1) Identification of key molecular alterations and characterization of intratumor heterogeneity (ITH) and tumor evolution in large series of cancer samples using state-of the-art high throughput genomic analysis technologies.
2) Discovery and validation of prognostic and predictive markers using molecular pathology techniques (e.g. immunohistochemistry, mutation analysis) in cancer cohorts (cancer biopsies, patient-derived-xenografts) with clinical information.
3) Definition of the precise biological and biochemical mechanisms of key molecular alterations and their impact in the clinical behavior of cancers with the aim of subsequently developing novel targeted treatments using innovative methods (including nanotechnology).
Covering all these three purposes, in the last 10 years our group has pioneered the identification of Gasdermin-B (GSDMB) over-expression as key mediator of tumor aggressiveness, metastasis, poor prognosis and unfavorable clinical response to treatment in HER2-positive breast cancers.
GSDMB, like other Gasdermin family proteins, can mediate either pro-tumor (invasion, metastasis, resistance to therapy) or anti-tumor (including the lytic and inflammatory cell death mechanisms termed pyroptosis) functions depending on the biological context. In this sense, as continuation of this line of research we have generated multiple in vitro and in vivo pre-clinical models that will be used to investigate the following key aspects:
- Detailed functional characterization of the molecular and cellular mechanisms regulating the diverse GSDMB (pro-tumor and antitumor) activities on healthy and cancer cells.
- Application of GSDMB over-expression as an innovative therapeutic target in HER2 positive tumors. Further development of improved anti-GSDMB nanotherapies.
- Validation of the GSDMB biological effects (such as response to treatment) observed in vitro and in vivo in diverse cohorts of human tumors (including PDX).
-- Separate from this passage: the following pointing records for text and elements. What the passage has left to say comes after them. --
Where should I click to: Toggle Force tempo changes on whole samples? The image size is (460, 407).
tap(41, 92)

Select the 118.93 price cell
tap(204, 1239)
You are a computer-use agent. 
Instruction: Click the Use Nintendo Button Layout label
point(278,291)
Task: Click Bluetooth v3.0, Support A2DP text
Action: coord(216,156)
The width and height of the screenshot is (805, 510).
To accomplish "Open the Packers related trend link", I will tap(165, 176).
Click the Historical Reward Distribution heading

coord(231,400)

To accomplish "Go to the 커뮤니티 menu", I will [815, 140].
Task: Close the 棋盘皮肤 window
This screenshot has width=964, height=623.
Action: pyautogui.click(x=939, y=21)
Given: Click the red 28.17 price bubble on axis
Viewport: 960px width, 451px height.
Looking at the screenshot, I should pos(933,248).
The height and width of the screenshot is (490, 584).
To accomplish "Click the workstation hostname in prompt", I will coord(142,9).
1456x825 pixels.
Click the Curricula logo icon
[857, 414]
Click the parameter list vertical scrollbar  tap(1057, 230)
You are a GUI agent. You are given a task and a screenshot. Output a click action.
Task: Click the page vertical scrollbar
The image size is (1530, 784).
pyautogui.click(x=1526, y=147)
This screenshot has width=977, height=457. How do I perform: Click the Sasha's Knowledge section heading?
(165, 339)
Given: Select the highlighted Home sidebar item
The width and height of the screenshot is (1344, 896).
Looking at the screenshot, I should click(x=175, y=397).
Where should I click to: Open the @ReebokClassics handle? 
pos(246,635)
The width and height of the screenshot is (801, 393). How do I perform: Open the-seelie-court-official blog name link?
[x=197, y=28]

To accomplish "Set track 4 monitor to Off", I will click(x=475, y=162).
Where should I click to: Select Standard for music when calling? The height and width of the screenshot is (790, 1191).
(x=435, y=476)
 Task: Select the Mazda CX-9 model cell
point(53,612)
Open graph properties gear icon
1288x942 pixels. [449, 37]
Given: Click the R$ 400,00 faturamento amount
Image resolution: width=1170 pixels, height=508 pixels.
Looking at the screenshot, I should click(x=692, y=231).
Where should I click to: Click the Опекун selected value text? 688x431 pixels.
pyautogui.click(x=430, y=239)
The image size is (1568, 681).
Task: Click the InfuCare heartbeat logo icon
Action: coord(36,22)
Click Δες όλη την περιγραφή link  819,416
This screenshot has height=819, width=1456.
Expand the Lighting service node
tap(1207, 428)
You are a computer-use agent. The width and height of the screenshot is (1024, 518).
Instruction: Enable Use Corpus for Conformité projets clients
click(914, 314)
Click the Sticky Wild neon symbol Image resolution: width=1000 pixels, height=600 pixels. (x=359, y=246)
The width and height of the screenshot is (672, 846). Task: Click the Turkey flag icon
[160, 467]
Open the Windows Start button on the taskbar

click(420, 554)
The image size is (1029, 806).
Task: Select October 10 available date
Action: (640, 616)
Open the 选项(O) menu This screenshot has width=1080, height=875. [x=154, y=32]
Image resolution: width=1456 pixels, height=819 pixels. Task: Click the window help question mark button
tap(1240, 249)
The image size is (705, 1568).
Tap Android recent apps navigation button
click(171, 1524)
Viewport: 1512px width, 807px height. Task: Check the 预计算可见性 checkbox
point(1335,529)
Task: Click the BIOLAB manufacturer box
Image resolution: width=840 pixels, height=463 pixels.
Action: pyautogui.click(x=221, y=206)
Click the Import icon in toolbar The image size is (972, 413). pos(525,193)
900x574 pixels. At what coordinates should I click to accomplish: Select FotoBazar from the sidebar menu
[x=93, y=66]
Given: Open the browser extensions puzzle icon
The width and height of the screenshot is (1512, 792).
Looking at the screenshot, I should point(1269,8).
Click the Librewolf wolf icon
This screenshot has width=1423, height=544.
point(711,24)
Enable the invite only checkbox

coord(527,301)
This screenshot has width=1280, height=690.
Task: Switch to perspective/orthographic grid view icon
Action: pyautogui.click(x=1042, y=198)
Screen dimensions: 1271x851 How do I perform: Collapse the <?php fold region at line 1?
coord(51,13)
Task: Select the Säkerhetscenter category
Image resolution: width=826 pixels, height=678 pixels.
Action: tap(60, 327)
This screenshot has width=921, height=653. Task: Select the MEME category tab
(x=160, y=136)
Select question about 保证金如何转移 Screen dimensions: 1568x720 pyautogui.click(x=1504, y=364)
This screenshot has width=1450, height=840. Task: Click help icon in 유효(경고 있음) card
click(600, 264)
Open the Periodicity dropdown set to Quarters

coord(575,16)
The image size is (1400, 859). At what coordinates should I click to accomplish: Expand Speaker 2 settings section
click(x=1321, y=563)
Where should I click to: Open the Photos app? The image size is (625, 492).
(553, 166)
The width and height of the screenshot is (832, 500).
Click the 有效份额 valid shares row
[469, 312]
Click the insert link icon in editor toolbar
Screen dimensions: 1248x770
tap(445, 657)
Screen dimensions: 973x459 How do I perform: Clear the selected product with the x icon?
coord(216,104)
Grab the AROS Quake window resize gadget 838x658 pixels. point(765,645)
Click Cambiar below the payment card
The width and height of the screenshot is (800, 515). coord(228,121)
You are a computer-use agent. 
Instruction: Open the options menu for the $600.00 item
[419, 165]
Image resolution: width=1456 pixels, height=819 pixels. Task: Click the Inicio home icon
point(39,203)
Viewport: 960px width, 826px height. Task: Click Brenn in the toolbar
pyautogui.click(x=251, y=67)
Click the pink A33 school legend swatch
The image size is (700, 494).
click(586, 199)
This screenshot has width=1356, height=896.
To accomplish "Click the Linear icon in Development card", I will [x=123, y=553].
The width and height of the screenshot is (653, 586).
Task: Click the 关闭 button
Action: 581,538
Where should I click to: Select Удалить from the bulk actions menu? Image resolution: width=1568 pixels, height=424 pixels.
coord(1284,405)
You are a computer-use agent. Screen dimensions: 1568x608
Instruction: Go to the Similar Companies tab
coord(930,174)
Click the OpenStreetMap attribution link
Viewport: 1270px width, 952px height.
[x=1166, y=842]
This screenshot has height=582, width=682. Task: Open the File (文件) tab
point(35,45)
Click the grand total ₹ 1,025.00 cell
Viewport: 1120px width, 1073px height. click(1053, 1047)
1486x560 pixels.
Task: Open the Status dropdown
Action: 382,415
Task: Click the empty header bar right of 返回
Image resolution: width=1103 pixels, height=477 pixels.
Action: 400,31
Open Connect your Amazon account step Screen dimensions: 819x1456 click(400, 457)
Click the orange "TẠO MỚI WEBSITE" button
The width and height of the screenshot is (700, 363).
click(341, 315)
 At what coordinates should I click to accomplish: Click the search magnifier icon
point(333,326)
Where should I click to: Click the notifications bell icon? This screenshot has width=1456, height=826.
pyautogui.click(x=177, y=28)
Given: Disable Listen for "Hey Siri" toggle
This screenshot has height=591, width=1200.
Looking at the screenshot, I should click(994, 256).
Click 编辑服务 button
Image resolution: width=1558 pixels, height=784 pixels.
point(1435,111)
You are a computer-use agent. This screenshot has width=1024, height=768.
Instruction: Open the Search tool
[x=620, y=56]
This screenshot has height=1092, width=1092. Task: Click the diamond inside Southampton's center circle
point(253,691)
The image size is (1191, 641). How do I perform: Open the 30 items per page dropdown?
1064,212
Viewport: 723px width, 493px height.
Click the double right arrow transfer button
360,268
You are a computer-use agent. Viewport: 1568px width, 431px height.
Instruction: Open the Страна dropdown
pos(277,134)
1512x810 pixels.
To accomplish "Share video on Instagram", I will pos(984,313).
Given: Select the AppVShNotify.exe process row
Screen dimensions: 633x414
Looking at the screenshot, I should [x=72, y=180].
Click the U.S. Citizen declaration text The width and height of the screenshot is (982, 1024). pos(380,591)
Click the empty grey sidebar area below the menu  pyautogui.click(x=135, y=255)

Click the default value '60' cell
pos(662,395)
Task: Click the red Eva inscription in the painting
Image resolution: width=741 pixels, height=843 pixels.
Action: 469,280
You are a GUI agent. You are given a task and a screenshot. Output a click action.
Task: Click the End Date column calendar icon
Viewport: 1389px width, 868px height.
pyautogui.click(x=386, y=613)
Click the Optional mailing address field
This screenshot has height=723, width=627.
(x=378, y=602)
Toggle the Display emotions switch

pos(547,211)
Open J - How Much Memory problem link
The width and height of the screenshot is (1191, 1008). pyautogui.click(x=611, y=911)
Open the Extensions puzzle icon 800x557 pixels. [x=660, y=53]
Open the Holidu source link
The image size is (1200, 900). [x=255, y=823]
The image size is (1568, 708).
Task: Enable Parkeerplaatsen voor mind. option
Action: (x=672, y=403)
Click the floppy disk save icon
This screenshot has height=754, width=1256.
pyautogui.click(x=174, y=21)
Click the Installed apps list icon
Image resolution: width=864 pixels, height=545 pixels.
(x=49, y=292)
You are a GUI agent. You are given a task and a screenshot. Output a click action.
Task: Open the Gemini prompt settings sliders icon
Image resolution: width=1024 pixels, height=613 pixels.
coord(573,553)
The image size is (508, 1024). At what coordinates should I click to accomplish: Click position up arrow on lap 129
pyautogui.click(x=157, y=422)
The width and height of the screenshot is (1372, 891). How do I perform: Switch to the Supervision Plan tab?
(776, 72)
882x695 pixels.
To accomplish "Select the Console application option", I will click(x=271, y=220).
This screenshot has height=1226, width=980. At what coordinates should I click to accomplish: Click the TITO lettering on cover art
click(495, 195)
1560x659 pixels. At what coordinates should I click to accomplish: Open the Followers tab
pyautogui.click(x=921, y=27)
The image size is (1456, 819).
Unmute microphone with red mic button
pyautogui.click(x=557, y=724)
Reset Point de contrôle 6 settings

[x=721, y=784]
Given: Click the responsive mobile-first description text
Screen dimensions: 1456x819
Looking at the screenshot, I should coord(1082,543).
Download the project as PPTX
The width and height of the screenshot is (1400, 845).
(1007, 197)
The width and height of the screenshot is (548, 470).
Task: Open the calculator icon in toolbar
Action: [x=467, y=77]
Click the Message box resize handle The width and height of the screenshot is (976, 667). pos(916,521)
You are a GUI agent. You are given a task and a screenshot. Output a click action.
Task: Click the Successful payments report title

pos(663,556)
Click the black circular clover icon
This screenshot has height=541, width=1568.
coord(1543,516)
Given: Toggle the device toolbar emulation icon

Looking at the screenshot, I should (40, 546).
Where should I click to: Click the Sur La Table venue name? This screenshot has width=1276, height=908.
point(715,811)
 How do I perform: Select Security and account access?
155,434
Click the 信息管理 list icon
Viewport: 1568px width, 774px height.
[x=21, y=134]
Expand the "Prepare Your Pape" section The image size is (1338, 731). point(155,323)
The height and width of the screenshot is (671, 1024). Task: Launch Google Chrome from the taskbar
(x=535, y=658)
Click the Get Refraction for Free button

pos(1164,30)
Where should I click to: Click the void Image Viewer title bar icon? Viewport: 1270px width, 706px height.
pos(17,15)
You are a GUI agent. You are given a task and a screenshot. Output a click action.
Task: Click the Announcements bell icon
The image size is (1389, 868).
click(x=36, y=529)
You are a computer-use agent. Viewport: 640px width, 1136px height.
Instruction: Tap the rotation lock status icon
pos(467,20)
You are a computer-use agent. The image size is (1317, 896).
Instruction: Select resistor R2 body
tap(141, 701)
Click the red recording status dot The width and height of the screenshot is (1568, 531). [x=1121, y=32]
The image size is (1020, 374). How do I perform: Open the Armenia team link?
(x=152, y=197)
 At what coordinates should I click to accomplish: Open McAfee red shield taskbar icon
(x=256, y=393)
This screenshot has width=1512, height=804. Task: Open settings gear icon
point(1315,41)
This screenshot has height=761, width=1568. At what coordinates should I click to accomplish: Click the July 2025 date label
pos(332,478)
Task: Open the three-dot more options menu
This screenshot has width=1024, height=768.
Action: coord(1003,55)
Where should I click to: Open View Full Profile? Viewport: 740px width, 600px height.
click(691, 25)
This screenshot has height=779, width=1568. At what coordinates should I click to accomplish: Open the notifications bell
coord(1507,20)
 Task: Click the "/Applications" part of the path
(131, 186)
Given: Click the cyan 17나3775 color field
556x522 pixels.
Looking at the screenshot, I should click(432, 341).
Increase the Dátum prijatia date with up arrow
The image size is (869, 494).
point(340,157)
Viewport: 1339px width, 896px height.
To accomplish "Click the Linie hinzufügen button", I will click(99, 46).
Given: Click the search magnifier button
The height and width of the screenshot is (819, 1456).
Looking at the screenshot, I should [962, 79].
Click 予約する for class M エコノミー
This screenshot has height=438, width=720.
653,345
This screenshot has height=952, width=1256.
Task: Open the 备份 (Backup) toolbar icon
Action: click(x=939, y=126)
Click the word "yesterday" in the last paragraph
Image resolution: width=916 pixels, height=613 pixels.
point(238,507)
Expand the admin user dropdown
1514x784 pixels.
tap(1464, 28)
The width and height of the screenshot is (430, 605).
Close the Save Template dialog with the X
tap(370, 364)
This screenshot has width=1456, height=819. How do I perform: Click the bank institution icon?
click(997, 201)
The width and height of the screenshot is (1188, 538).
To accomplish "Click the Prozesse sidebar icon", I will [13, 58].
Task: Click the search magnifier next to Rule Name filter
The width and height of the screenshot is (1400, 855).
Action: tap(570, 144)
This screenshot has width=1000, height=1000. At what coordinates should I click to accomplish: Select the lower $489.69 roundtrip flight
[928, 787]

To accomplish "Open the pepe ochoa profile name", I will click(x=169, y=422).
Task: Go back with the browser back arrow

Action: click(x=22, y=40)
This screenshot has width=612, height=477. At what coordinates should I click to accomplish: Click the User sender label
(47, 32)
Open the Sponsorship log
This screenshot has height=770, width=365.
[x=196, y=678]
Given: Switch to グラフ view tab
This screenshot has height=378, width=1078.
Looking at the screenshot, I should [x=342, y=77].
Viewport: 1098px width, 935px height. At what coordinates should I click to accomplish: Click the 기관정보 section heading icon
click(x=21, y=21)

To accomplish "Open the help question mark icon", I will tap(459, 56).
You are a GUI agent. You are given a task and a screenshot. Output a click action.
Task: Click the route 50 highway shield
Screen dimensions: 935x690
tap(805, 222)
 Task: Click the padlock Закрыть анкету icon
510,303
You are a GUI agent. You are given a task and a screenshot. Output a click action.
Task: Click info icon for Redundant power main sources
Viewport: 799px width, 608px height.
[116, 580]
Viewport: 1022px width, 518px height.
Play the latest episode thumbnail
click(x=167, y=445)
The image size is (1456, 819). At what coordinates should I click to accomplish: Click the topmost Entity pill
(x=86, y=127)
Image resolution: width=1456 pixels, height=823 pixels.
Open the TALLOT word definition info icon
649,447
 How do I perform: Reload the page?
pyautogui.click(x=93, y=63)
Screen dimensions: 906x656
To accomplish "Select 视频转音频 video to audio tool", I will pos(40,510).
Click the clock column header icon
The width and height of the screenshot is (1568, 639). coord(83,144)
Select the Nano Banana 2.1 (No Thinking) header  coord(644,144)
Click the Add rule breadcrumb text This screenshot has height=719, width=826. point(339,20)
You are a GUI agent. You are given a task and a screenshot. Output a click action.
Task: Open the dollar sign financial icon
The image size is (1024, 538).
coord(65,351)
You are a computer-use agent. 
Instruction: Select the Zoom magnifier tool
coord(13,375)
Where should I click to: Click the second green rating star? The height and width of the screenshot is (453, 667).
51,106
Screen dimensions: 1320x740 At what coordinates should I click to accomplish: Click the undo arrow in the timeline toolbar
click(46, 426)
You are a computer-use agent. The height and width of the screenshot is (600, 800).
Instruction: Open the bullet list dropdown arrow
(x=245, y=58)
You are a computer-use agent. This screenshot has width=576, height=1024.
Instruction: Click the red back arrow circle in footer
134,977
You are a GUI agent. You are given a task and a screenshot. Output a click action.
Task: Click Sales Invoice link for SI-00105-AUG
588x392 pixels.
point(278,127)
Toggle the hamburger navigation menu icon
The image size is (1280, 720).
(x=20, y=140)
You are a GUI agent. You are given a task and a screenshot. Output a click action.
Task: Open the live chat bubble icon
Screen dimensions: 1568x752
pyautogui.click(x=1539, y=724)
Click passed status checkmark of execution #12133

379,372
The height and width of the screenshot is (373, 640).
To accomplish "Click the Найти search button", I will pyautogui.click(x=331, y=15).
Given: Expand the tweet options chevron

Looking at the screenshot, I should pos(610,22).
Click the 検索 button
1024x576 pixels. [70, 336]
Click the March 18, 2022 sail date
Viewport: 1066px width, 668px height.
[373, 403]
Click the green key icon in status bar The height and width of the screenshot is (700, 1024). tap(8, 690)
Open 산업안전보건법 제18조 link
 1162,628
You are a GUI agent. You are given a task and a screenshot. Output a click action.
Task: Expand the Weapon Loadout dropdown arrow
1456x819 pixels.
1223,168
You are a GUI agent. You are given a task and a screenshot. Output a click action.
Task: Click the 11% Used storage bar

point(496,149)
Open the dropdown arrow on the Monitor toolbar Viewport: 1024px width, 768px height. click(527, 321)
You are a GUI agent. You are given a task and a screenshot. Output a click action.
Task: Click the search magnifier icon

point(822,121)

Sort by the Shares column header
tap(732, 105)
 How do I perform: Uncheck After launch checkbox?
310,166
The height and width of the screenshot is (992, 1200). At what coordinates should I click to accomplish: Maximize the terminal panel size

Furthermore, Dr. G Dominguez leads a project focussed on the involvement of DNp73, a member of the p53 family, in the different stages of the progression of colorectal cancer and in the response to treatments and the identification of its effector targets. In addition, she is also involved in the characterization of the molecular and cellular mechanisms of the peritoneal metastasis of colorectal cancer. This will help us identify possible therapeutic targets that can be transferred to the clinical practice.